J'espère que Apple va vite nous l'enrichir de fonctionnalité comme le mail ou de la messagerie instantanée, un gestionnaire de notes etc


----------



## fredintosh (13 Octobre 2007)

huexley a dit:


> Pas de stockage des réseaux Wifi (la c'est la honte)

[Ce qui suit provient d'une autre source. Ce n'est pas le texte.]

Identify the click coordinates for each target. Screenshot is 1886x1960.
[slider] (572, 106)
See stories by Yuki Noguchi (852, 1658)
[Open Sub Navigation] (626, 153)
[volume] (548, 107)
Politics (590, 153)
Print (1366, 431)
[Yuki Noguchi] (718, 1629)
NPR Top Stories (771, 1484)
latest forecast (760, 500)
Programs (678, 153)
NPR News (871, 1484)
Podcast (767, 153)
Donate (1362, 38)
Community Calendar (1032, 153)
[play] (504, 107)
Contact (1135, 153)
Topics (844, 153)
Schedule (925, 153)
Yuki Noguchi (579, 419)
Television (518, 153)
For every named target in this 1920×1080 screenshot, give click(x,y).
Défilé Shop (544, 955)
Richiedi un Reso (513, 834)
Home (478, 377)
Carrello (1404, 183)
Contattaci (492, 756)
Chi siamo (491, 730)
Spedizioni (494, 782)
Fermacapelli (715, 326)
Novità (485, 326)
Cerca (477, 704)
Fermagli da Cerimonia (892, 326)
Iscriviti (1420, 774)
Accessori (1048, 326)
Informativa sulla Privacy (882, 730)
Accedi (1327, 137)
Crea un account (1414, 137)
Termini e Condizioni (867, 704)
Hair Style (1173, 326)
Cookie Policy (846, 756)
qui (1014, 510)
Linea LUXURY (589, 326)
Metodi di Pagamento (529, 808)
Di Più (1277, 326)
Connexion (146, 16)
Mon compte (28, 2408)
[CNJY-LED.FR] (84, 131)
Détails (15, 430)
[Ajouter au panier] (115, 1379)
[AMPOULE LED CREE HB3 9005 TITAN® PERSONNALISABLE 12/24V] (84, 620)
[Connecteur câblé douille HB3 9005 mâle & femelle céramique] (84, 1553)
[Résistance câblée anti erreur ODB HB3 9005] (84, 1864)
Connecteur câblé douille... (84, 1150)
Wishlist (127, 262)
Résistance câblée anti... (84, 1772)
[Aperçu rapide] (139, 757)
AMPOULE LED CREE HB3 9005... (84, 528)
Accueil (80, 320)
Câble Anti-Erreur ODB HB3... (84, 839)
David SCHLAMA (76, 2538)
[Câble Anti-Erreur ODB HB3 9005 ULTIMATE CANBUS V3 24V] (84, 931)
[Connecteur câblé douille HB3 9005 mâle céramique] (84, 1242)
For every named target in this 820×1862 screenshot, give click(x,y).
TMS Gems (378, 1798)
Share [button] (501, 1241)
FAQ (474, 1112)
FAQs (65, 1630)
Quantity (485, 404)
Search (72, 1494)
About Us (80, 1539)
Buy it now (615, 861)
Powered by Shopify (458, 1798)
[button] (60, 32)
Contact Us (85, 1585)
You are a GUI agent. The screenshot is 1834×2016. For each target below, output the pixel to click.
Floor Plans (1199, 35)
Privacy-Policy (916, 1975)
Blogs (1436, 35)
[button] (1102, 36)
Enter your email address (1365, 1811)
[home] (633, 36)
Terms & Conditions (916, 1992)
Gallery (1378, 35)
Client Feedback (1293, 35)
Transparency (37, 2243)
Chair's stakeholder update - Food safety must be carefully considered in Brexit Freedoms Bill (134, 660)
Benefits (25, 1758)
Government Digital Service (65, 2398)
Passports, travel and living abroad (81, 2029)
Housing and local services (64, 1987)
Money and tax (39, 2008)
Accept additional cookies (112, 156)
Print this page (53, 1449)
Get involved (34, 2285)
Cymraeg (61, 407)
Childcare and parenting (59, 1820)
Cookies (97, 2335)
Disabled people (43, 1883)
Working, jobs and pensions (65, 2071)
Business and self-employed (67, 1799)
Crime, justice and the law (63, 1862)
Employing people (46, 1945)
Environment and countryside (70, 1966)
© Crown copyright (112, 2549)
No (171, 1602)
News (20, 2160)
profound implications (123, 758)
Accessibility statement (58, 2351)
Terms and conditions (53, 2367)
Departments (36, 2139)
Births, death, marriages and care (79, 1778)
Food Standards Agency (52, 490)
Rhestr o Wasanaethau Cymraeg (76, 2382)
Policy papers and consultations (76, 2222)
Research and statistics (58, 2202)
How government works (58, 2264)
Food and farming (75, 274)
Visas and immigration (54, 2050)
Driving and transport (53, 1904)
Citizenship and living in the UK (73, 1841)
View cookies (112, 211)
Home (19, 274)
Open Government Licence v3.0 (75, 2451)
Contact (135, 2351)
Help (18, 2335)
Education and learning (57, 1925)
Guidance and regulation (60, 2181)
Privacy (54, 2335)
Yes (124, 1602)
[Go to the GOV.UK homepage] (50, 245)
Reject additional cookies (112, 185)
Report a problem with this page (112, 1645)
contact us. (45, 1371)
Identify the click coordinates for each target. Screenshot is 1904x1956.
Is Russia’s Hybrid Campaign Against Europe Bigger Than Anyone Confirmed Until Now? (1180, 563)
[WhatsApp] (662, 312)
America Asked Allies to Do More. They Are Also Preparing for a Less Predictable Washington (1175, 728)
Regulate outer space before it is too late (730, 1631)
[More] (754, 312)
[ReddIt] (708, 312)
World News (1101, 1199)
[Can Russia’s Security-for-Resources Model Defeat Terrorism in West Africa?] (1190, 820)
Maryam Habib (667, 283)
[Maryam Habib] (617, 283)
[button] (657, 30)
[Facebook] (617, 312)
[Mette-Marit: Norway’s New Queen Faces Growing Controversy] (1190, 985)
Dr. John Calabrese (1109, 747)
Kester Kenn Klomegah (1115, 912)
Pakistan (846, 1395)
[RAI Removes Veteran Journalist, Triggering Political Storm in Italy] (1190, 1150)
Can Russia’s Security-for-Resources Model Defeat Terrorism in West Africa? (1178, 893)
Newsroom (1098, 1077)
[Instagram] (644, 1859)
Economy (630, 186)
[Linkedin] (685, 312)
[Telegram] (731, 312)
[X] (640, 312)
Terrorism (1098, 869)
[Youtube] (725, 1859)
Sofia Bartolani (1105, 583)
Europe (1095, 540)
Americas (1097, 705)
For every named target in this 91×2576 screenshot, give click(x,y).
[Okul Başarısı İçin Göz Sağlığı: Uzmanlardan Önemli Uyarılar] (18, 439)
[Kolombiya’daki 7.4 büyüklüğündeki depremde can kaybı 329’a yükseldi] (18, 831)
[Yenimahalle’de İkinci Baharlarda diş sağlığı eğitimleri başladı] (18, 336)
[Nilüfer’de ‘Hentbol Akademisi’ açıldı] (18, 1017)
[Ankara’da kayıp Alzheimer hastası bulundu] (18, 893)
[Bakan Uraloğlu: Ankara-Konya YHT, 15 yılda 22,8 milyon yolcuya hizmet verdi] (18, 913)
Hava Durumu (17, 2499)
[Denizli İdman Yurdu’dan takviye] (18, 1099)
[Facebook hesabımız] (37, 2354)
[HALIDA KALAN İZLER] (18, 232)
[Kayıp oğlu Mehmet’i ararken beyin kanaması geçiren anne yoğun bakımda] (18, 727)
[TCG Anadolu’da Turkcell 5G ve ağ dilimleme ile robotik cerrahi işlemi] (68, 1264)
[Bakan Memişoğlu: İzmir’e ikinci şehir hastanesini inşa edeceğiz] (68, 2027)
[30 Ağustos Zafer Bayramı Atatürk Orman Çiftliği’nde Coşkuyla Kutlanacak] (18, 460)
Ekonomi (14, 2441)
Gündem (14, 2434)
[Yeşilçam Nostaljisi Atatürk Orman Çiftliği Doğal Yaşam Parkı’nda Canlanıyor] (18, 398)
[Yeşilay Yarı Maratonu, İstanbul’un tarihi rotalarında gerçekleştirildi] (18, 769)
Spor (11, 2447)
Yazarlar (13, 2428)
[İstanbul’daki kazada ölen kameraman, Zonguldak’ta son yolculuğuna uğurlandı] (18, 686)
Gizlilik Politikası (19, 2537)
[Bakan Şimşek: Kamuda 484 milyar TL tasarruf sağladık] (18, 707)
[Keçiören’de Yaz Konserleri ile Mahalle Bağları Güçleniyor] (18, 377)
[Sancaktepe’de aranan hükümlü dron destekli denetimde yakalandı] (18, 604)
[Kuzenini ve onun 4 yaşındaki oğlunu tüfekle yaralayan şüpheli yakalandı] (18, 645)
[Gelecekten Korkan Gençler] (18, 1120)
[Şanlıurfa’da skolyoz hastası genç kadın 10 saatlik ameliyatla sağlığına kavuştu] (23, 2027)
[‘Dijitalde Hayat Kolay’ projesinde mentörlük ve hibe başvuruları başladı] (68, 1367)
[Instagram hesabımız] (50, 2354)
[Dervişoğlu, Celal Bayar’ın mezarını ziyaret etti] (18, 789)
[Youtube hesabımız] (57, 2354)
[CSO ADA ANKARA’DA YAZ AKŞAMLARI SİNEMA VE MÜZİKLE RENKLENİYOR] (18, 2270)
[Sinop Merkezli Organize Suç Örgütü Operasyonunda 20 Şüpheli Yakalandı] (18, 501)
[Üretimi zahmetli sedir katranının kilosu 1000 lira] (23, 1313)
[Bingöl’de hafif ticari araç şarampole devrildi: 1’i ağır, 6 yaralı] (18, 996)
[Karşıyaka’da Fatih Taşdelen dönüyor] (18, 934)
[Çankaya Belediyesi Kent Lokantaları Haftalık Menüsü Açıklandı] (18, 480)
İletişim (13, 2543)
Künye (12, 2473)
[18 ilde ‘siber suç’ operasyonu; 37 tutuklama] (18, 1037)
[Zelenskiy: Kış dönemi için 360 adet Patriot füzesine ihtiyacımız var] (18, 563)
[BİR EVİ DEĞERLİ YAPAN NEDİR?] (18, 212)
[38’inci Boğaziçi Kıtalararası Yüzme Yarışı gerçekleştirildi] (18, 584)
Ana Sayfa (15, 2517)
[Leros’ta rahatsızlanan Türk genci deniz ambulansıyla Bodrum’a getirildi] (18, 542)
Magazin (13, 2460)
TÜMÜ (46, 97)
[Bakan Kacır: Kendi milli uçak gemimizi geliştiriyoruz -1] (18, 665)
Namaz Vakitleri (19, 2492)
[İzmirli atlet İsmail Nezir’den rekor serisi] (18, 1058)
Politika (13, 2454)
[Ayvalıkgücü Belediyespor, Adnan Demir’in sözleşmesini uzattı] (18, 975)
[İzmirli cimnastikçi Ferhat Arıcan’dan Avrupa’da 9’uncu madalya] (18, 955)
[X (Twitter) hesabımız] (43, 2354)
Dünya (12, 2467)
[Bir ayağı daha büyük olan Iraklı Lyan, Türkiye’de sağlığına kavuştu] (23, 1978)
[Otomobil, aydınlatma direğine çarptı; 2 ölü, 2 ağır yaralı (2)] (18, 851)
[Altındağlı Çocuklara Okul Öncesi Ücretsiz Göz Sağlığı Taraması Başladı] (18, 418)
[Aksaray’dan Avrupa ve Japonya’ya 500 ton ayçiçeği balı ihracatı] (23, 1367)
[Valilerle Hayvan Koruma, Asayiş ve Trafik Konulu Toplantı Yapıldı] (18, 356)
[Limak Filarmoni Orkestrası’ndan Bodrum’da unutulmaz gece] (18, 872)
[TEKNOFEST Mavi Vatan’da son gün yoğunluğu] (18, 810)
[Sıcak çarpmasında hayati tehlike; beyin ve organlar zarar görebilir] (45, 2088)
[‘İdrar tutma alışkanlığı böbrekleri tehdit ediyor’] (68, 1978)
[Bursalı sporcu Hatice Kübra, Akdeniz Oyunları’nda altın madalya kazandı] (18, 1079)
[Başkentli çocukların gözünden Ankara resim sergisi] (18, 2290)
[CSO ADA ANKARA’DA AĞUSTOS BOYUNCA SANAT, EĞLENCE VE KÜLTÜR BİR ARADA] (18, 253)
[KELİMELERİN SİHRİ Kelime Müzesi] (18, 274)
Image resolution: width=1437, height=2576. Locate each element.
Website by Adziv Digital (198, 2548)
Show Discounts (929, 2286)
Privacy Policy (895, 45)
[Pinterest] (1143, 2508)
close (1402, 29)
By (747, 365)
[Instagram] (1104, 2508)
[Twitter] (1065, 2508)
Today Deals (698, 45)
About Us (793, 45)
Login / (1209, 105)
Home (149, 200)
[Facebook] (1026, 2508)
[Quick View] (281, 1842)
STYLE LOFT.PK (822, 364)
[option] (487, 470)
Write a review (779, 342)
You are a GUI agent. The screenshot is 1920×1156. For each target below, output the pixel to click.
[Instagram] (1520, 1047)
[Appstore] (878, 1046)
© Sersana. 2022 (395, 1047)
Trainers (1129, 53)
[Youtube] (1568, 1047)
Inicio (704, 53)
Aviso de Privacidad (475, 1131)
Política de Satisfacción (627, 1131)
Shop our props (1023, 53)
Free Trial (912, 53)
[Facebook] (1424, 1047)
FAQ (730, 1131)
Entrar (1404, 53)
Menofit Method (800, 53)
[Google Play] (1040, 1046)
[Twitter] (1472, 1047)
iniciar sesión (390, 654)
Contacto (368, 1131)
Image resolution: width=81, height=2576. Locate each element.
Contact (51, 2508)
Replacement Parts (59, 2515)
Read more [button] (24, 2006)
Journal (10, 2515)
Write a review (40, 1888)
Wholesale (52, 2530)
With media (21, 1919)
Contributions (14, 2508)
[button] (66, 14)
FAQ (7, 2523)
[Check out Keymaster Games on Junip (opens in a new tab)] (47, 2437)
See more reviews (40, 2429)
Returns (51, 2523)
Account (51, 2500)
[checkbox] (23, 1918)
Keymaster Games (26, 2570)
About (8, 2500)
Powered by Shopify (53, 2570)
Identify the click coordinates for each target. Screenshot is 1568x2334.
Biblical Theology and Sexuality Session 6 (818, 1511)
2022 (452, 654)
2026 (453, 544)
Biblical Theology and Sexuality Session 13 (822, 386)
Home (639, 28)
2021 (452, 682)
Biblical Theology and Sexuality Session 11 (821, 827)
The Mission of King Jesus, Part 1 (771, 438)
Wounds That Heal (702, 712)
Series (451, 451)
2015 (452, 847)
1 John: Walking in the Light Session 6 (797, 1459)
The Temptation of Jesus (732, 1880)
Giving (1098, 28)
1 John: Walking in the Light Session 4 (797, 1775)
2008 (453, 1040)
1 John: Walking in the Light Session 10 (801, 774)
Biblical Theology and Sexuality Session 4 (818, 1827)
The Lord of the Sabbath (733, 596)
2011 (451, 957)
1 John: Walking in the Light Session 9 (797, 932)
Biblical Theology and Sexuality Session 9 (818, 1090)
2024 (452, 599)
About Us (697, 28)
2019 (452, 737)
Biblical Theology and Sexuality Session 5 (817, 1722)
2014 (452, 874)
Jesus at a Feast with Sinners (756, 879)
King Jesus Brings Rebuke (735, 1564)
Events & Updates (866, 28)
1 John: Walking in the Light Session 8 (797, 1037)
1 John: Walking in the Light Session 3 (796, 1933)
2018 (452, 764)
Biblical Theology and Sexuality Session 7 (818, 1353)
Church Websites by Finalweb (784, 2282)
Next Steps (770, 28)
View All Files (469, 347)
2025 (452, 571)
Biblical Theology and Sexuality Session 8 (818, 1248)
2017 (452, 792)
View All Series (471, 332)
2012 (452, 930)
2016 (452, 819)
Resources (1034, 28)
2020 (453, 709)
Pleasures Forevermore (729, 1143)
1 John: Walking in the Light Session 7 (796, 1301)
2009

Attends, ça veut dire que t'es obligé à chaque fois de resaisir les mots de passe quand tu veux surfer sur ton réseau privé chez toi ? :mouais:


----------



## macinside (13 Octobre 2007)

huexley a dit:


> Pas de possibilité de télécharger des fichiers temporairement et de les synchroniser avec le Mac, pas de lecteur de ebook/pdf et



j'arrive a lire les petits pdf via safari


----------



## Anonyme (13 Octobre 2007)

huexley a dit:


> Pas de Wallpaper,


ben il y en a pour la page d'unlock !


huexley a dit:


> Le module Youtube c'est de la merde en branche, lent quand il veux bien y aller, pleins de videos qui ne passent pas&#8230;


Moi c'est super rapide !


----------



## macinside (13 Octobre 2007)

paulmuzellec a dit:


> ben il y en a pour la page d'unlock !
> 
> Moi c'est super rapide !



Non &#231;a rame  a tiens il n'y a pas de cedile sur le clavier du iPod touch :rateau:


----------



## huexley (13 Octobre 2007)

macinside a dit:


> j'arrive a lire les petits pdf via safari




Super, je parlais de stockage local ;-P


----------



## Anonyme (13 Octobre 2007)

Dans le test sur igeneration, ils parlent de mémorisation des réglages wifi


----------



## yvos (13 Octobre 2007)

fredintosh a dit:


> Attends, ça veut dire que t'es obligé à chaque fois de resaisir les mots de passe quand tu veux surfer sur ton réseau privé chez toi ? :mouais:



bien sur que non


----------



## fredintosh (13 Octobre 2007)

yvos a dit:


> bien sur que non



Ben alors, quel est le problème évoqué par Huexley ?


----------



## yvos (13 Octobre 2007)

fredintosh a dit:


> Ben alors, quel est le problème évoqué par Huexley ?



j'en sais rien 
j'ai rentré ma clé wep une fois pour toutes et aucun souci après.


----------



## xao85 (13 Octobre 2007)

Je l'ai vu  Le touch!!! :love::rateau:  J'ai faillit craquer mais sinon jai plus les sous pour Léopard... raaaaaa


----------



## ficelle (13 Octobre 2007)

huexley a dit:


> Pas de stockage des réseaux Wifi (la c'est la honte)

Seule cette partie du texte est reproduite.